Pakistan Today

Brutality at the family level

It is time the people of this country realise what is going on and insist on change, before the entire nation breaks down. The clampdowns on the press, the judicial deficiencies, and interference by various institutions in matters that are not their remit, and sheer incompetence at every single level, all these are matters of the greatest concern. But worst of them all, the hardest to swallow is the brutality at the family level.

There are laws in this country that aim to protect women in cases of domestic violence, forced marriage, or the myriad other ways in which women are abused. But none of these laws appear to be enforced. At times young men are brutalised as well as their female counterparts. The most ghoulish of such cases took place last week in Nasirabad in Baluchistan, when a twenty two year old man had his eyes gouged out with a spoon by his own father, assisted by four of his sons. The reason for this demonic act was that the young man wished to marry his girlfriend and had told his family so. A similar case took place in Mexico recently, as part of a satanic rite. Why are our role models always so terrible?

In Karachi recently, a couple who married a couple of years ago was shot dead by members of the woman’s family, because theirs was a marriage of choice. There have been many more such cases. In the period of one year, the Independent Human Rights Commission says at least 280 such killings have taken place, a figure the Commission says is much less than the actual number.

Medieval systems such as jirgas that prescribe horrific punishments for ‘affairs’ between men and women are allowed to exist and thrive. It is almost unknown for the murderers to receive the justice that is due to them. Aside from anything else, there are too many loopholes in the law.

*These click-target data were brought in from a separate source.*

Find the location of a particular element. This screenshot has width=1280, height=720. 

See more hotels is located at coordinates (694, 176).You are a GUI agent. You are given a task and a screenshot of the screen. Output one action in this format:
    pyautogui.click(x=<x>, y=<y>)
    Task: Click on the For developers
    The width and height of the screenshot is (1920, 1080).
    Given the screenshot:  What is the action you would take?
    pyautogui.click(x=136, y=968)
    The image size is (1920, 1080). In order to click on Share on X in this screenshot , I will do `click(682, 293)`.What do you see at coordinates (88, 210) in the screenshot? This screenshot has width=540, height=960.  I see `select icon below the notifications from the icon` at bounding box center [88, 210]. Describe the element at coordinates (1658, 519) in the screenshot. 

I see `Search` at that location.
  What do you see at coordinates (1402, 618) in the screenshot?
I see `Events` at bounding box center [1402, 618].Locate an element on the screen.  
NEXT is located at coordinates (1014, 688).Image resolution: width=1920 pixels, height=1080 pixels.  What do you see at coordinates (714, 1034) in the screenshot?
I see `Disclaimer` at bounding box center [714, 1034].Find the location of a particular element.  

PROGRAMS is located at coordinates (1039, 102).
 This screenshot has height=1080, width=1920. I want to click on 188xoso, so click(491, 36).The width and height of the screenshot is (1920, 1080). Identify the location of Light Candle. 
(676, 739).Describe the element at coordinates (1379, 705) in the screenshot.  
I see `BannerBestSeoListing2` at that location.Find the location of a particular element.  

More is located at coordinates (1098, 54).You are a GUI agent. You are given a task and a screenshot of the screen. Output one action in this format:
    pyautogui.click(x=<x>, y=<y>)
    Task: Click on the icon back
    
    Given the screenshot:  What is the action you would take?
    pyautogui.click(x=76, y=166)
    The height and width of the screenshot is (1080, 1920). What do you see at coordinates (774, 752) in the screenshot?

In the case of Qandeel Baloch, for example, the state had to turn complainant to prevent the victim’s family from forgiving the brother, which would have allowed him to get away with the murder of his sister. The only reason the state was more proactive in her case was that Qandeel’s murder was very much in the limelight and hit the headlines in Pakistan, and other countries as well.

Recently, a Pakistani girl who grew up in Italy was sent to Pakistan by her family under false pretenses. The actual reason was that her family, that had previously forced her to abandon her studies in Italy, wanted to marry her off in Pakistan against her will. Because she was an Italian national and because the Italian embassy became involved, the girl was traced and rescued, and is to be sent back to Italy where she wishes to live and continue her studies. Such an ending is unusual.

The government being handcuffed and forced to cave in to demands, laws which if they are opposed lay people open to assassination and the death penalty — all these issues have radical, armed extremist elements behind them

There are some provisions for such victims, some facilities for women in trouble, in the Punjab, but murders and abuse of women take place here regardless. Nowhere in Pakistan do there appear to be attempts to make inroads in the way people think, although the way people think is even more important than laws. To prove that point, the greatest number of cases of forced marriage in the UK, take place in the Pakistani community despite the laws of that country, laws that are enforced. Such acts, ironically are seen by the Pakistani community as ‘preserving our culture.’

Where do these ideas come from, that women are ‘property’, to be made to do as one wishes, that marriage is the business of the parents and brothers as much as the wedded couple, that it is okay to beat a woman, and okay not to educate girls. Islam does not teach this, quite to the contrary. Instead, it is the purveyors of religion, teachers at madrassahs, the mullah in the mosque – red, green, blue and gold, it is these people who are culpable. No less culpable are people like Rana Sanaullah whose statement regarding women was obscene in the extreme, and he remains undisciplined.

Unless everyone, particularly people in any kind of authority, are educated, unless they are forced to impart decent values, unless they are held responsible for the damage they cause, this state of affairs will not only continue, it will get worse.

The government being handcuffed and forced to cave in to demands, laws which if they are opposed lay people open to assassination and the death penalty — all these issues have radical, armed extremist elements behind them. Quite openly.

An uneducated family can only go so far. When its members are told in very forceful terms by so called ‘religious figures’ that something is prescribed by religion, they accept it as true, sometimes only because they need to survive in the community in which they live.

Is there a solution? Laws, any number of laws, are ineffective until the problem can be fixed at the grassroots, the family level. How that is to be done is open to debate. One suggestion would be to get rid of the mullah altogether. I know. Easier said than done. But it is possible.